I love Gordon Cole's bigger role and his importance this season. Also amazing performance as well by DL
I would suspect that Gordon's hearing issues and his penchant for pantomime messages (in FWWM at least) are indicative that he, too, has had some contact with lodge entities. Everyone who encounters them seems changed by the experienced, and he is intentionally written so as to seem he has keen percpection, much like Cooper.
Regarding the Laura acid-flashback, from a Jungian standpoint I thought it was very interesting that the whole scene occurred in a doorway. There was a repetitive theme of doorways and windows being extremely important in that entire episode. Consider the following:
- We start off with Richard Horne leering at his soon-to-be victim through the reflection in the glass door to her tiny trailer
- Later we see Richard assault his grandmother as she attempts to bar his entry through, you guessed it, a doorway.
- Gordon has his crazy doorway acid flashback to Laura Palmer
- Lucy spies on Chad through the glass window at the police station
- Duncan Todd's entire office can be thought of as a glass house.
- Janey E. pulls Dougie aside to tell him how "wonderful" the prior night was as soon as they step through the large, red door - a door that's been intentionally called out to our subconscious before as a reference point.

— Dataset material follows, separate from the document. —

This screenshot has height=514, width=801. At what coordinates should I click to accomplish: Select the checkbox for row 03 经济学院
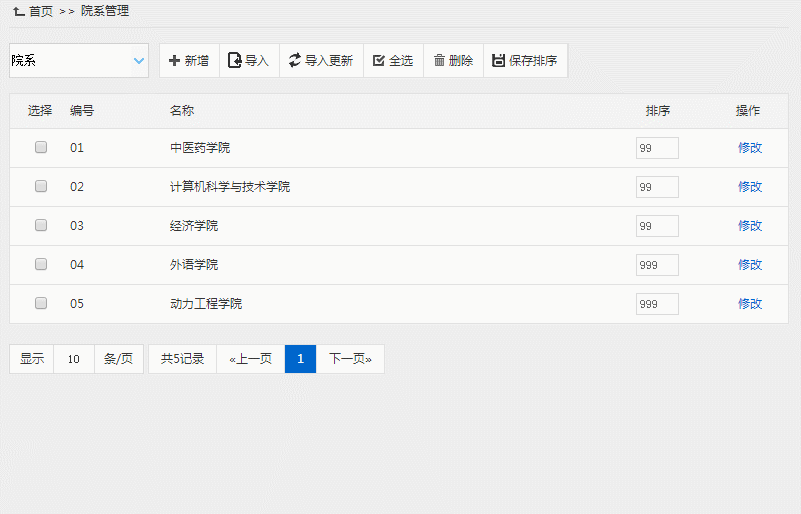41,225
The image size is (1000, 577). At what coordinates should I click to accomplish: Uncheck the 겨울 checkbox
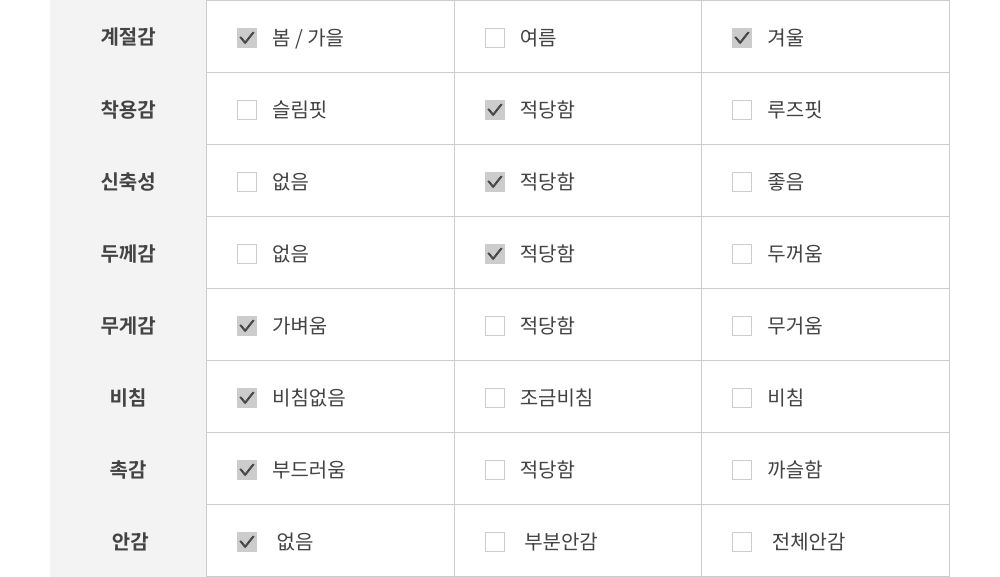tap(742, 38)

- The red coffee cup that interrupts Harry Dean Stanton's song comes flying through a glass window pane (right before we are taken inside, and shown the squalid, horrifying conditions the occupants of that particular home reside in).

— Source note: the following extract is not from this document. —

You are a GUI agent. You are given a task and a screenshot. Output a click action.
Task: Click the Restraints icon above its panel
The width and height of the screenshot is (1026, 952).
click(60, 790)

- And as if all the above weren't enough to drive the point home, we have Lynch/Gordon himself reacting after Tammy Preston struts down the hallway and does what, alarmingly? Bangs on a door.

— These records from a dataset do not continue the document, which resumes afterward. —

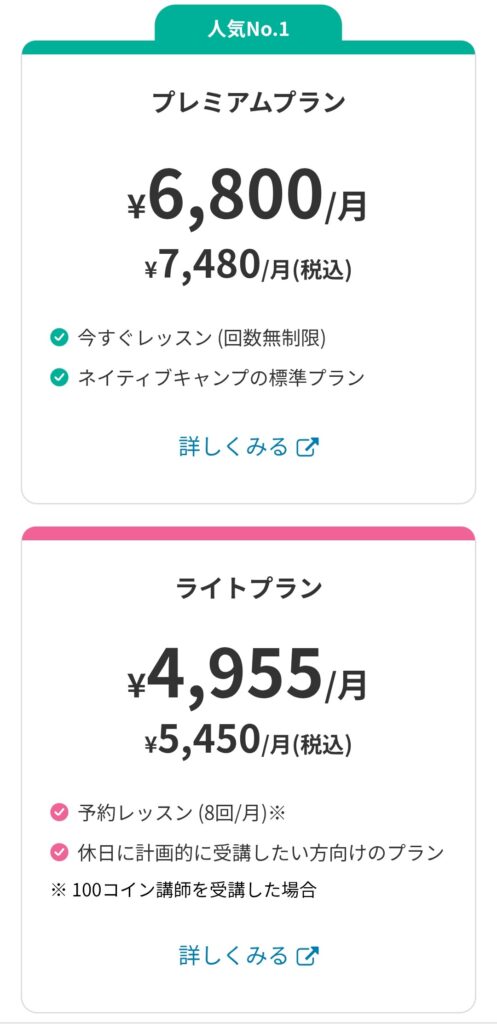Screen dimensions: 497x1024
Task: Click the green check icon beside 今すぐレッスン
Action: (x=59, y=338)
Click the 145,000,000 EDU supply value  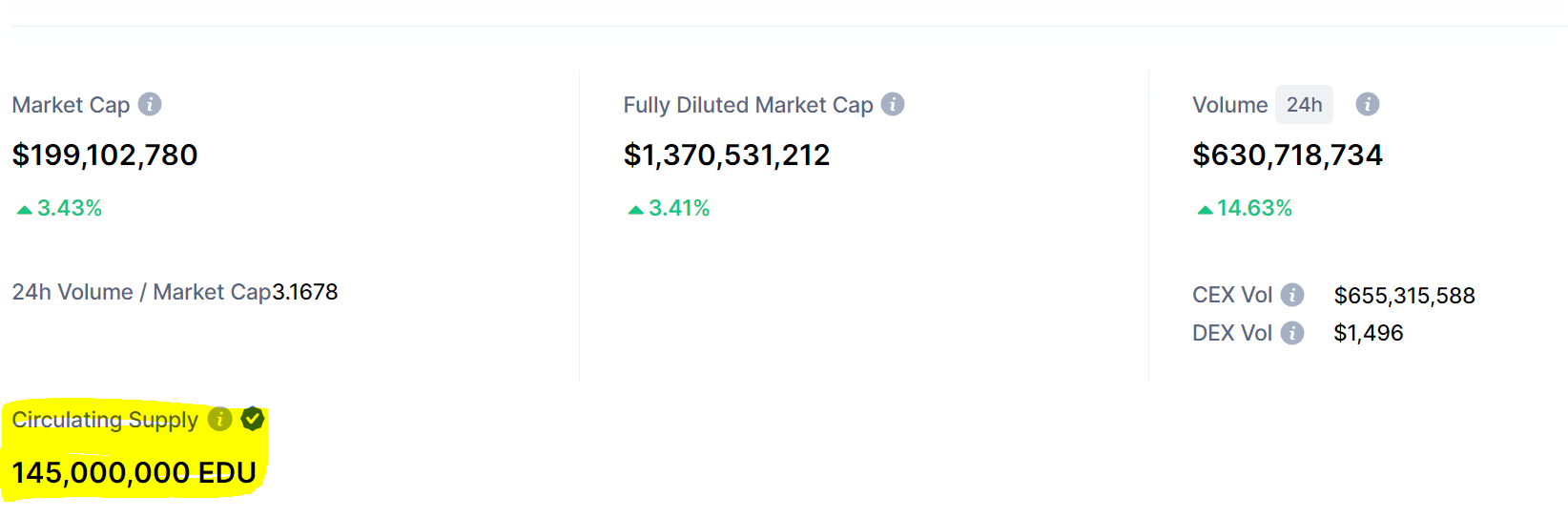click(134, 472)
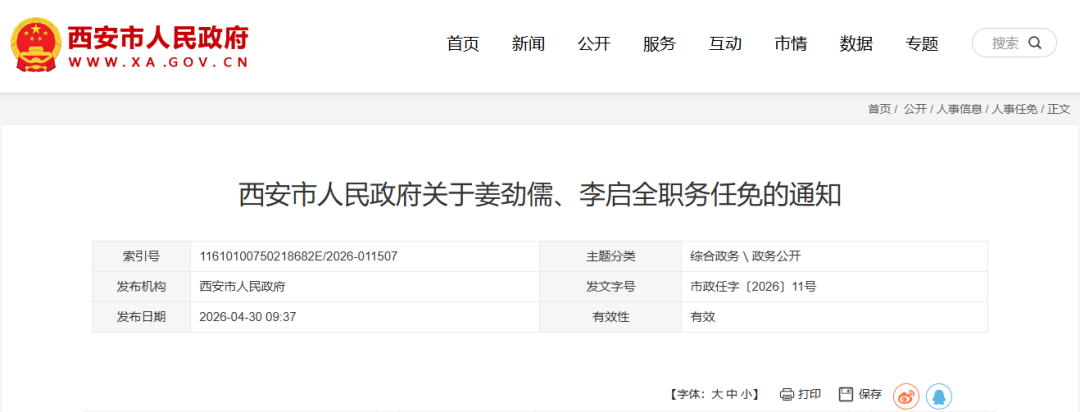Click 人事信息 breadcrumb link

coord(958,109)
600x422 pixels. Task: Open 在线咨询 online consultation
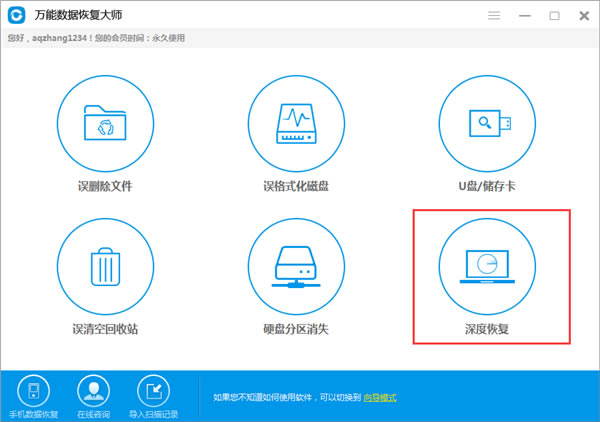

Doorways, windows - all portals, and suggestive of entry/exit points between worlds/existences.
Good calls, kdawg68. You could almost suspect Lynch and Frost of having a plan, couldn't you? 😉
But ah...yeah...no clue what he was drawing in that doodle at all. My first thought was actually to the old character of the Basselope from the Bloom County comic strip. You know...dog with antlers. yadda yadda. I'll show myself out now. 🙂
The only "dog" references we've had in the series seem to relate to dog legs, posthumously (postdogmously?) removed from their bodies.
There was a repetitive theme of doorways and windows being extremely important in that entire episode.
Doorways, windows - all portals, and suggestive of entry/exit points between worlds/existences.
Hi dawg,
"One chance out between two worlds"
And that's through the Doors of Perception! 😉
- /< /\ /> -
Remember they are searching for coordinates that lead to a doorway to "The Zone".
I think it was more than doorways but the protocol/etiquette of entering houses, like the myth a vampire can't enter a building without the owners' permission. Think of Candy and her mixed protocol bringing the insurance salesman into the control room.
There was a repetitive theme of doorways and windows being extremely important in that entire episode.
Doorways, windows - all portals, and suggestive of entry/exit points between worlds/existences.
Hi dawg,
"One chance out between two worlds"
And that's through the Doors of Perception! 😉
- /< /\ /> -
Isn't it chants instead of chance?
And that's through the Doors of Perception! 😉
Isn't it chants instead of chance?
Hi Fish,
There's a yrev, very good chance it's actually "chance". 😉
- /< /\ /> -
I saw the scene as a warning.
What is she warning him about though?
The cynic in me would say that Albert can't be trusted. He appeared in the doorway just after the vision. But I love Albert - so refuse to believe he would do any wrong!
That scene, for me was scary. Eerie. And I don't scare easily. Great scene.
Remember they are searching for coordinates that lead to a doorway to "The Zone".
I think it was more than doorways but the protocol/etiquette of entering houses, like the myth a vampire can't enter a building without the owners' permission. Think of Candy and her mixed protocol bringing the insurance salesman into the control room.
It's not coordinates for entrance to the Zone. Briggs was in the Zone and wanted to leave elsewhere, and he asked Hastings to get him the coordinates (possibly of the entrance to this elsewhere).